Kittens (cats less than a year old) are in the high-growth stage of their life and need more calories and essential nutrients than adult cats. They also have a sensitive digestive system and a developing immune system. For these reasons, if you have a kitten, it’s important that you choose a food specifically formulated for this period of her life.
Adult cats (cats over a year old), that are not pregnant or lactating are said to be in a ‘nutritional maintenance’ stage. If your cat is in this stage, her diet should consist of high-quality food that has the nutritional balance to maintain her physical and mental activity. Besides, cats’ lifestyle has evolved, close to that of men: more urbanized, more sedentary. Today, almost half of all adult cats live indoors. Therefore, if cats’ initial needs have not changed, their diet must adjust to their new lifestyle.
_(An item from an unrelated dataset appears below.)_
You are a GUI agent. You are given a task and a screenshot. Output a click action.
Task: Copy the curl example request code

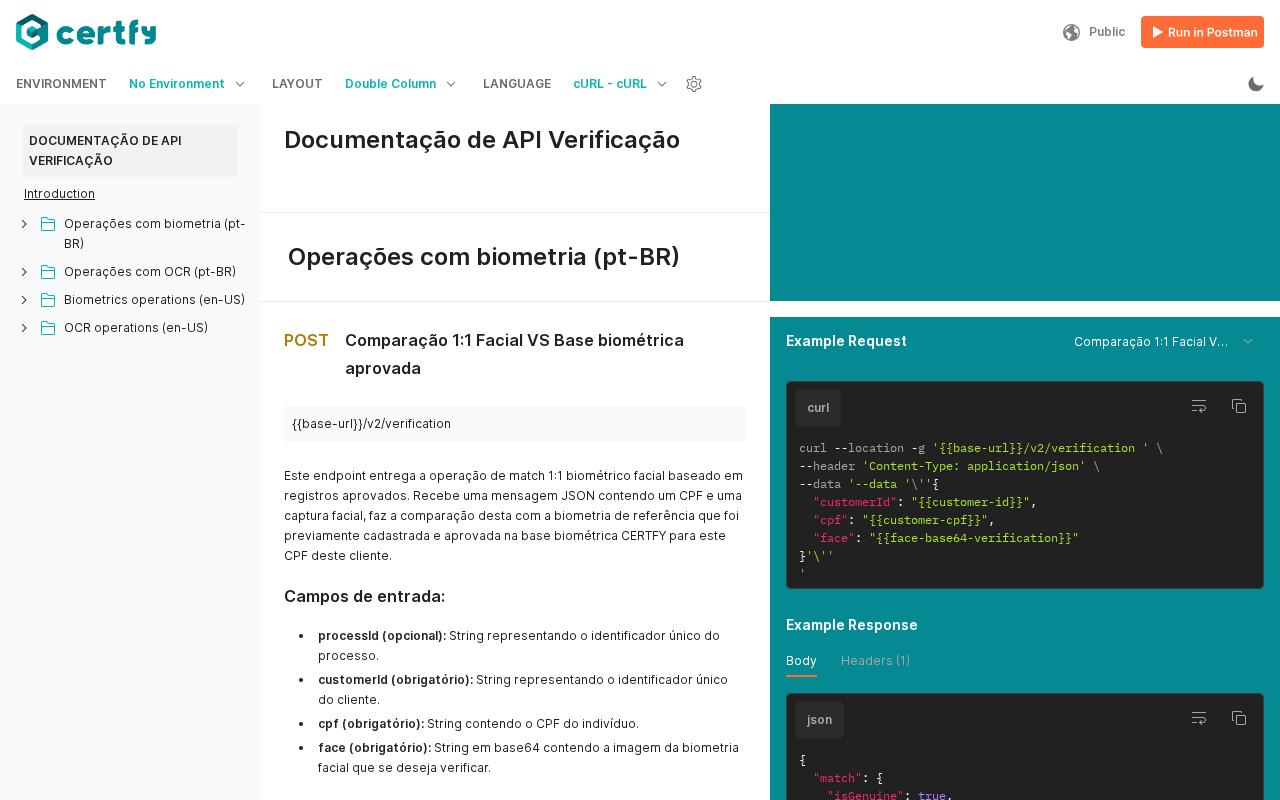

Neutered cats can tend to be less active and more interested in food, which can make it harder to maintain an ideal body weight, especially in the 18-week period following neutering. During this period a cat’s weight will change – sometimes without you noticing. It’s important to be extra vigilant from the moment your cat comes home from the neutering procedure – weigh and physically inspect her frequently to make sure her normal weight is being maintained. If you want to be doubly sure, the WALTHAM Centre for Pet Nutrition has developed an easy size and weight evaluation you can do at home. And remember, food specifically designed for neutered cats will help with weight maintenance.
Pregnant, lactating, weaning and senior cats (cats over 7 years), and aging cats (over 14 years), all have specific dietary requirements too.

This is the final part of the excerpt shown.